--- EXERCISE MATERIAL Enclosed Below ---

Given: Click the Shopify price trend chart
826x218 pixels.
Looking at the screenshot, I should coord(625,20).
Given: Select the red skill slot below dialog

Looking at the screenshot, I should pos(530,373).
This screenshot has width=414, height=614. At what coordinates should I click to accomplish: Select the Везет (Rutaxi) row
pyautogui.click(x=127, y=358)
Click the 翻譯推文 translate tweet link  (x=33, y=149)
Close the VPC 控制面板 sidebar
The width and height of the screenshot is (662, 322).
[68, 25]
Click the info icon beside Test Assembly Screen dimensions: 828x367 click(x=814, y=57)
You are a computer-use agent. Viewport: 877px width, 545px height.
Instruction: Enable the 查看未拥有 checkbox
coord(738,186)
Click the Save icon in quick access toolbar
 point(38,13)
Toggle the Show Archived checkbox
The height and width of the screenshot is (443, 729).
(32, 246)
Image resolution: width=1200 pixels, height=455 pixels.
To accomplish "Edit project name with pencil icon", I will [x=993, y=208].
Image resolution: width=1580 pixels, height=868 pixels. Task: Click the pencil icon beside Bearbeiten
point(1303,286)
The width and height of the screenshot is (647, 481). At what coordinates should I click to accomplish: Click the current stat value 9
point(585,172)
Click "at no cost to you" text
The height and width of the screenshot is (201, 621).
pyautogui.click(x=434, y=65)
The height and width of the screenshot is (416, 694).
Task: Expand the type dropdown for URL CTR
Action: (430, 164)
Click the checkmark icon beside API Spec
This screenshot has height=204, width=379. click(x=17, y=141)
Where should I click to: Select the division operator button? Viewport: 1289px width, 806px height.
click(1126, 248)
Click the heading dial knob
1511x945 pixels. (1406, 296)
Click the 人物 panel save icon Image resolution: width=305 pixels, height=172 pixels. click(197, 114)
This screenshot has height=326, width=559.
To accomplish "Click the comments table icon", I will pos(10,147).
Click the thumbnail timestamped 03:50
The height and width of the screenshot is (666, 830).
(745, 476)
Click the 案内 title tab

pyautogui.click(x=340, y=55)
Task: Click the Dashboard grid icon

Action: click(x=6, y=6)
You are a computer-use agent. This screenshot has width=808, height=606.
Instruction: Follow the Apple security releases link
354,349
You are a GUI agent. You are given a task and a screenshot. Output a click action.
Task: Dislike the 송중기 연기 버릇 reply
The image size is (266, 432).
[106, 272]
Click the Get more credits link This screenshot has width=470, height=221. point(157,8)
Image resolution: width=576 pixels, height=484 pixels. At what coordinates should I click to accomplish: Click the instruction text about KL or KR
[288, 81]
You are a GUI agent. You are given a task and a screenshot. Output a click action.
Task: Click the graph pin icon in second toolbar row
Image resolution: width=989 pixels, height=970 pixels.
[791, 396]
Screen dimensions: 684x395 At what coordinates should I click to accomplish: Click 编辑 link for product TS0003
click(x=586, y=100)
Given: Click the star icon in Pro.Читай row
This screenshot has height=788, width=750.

--- End of Enclosed EXERCISE MATERIAL ---

### WORK ITEM
Everything above from the line containing "This screenshot has height=326, width=559." down to the line containing "Click the Get" should be copied exactly, both end lines included, and nothing else.

### PROBLEM SOLUTION
This screenshot has height=326, width=559.
To accomplish "Click the comments table icon", I will pos(10,147).
Click the thumbnail timestamped 03:50
The height and width of the screenshot is (666, 830).
(745, 476)
Click the 案内 title tab

pyautogui.click(x=340, y=55)
Task: Click the Dashboard grid icon

Action: click(x=6, y=6)
You are a computer-use agent. This screenshot has width=808, height=606.
Instruction: Follow the Apple security releases link
354,349
You are a GUI agent. You are given a task and a screenshot. Output a click action.
Task: Dislike the 송중기 연기 버릇 reply
The image size is (266, 432).
[106, 272]
Click the Get more credits link This screenshot has width=470, height=221. point(157,8)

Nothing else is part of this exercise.